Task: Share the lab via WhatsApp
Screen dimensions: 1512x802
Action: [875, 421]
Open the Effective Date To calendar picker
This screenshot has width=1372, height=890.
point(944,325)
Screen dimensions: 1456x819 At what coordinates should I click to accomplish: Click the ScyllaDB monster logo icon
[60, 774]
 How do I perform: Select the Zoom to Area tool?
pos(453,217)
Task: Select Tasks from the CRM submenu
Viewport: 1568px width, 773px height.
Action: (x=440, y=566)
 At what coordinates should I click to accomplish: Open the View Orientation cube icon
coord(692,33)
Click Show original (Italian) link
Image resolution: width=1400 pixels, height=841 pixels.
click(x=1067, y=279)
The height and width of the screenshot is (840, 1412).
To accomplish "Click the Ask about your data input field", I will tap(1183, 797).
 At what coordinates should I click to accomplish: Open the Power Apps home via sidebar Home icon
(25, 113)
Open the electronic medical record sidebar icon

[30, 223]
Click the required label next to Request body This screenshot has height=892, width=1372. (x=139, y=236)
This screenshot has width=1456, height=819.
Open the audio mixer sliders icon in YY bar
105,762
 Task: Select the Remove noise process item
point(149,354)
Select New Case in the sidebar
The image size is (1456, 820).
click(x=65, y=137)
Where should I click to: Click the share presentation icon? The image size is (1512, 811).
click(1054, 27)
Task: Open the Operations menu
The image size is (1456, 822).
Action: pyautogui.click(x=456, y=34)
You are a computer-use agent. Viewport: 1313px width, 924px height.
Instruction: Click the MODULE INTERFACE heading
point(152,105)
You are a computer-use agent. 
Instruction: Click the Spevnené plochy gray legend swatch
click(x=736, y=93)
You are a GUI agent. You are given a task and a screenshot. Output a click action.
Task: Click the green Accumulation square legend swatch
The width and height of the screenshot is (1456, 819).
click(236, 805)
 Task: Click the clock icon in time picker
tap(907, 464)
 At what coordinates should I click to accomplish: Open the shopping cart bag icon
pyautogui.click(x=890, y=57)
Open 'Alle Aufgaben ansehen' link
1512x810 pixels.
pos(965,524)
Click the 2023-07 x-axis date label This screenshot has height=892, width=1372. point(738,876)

.....

**EXERCISE BRIEF**
In the material above, locate the line containing "Open the Effective Date To calendar picker" and the line containing "Task: Select Tasks from the CRM submenu". Transcribe exactly those two lines and every line between them, and nothing more.

**OUTPUT BELOW**
Open the Effective Date To calendar picker
This screenshot has width=1372, height=890.
point(944,325)
Screen dimensions: 1456x819 At what coordinates should I click to accomplish: Click the ScyllaDB monster logo icon
[60, 774]
 How do I perform: Select the Zoom to Area tool?
pos(453,217)
Task: Select Tasks from the CRM submenu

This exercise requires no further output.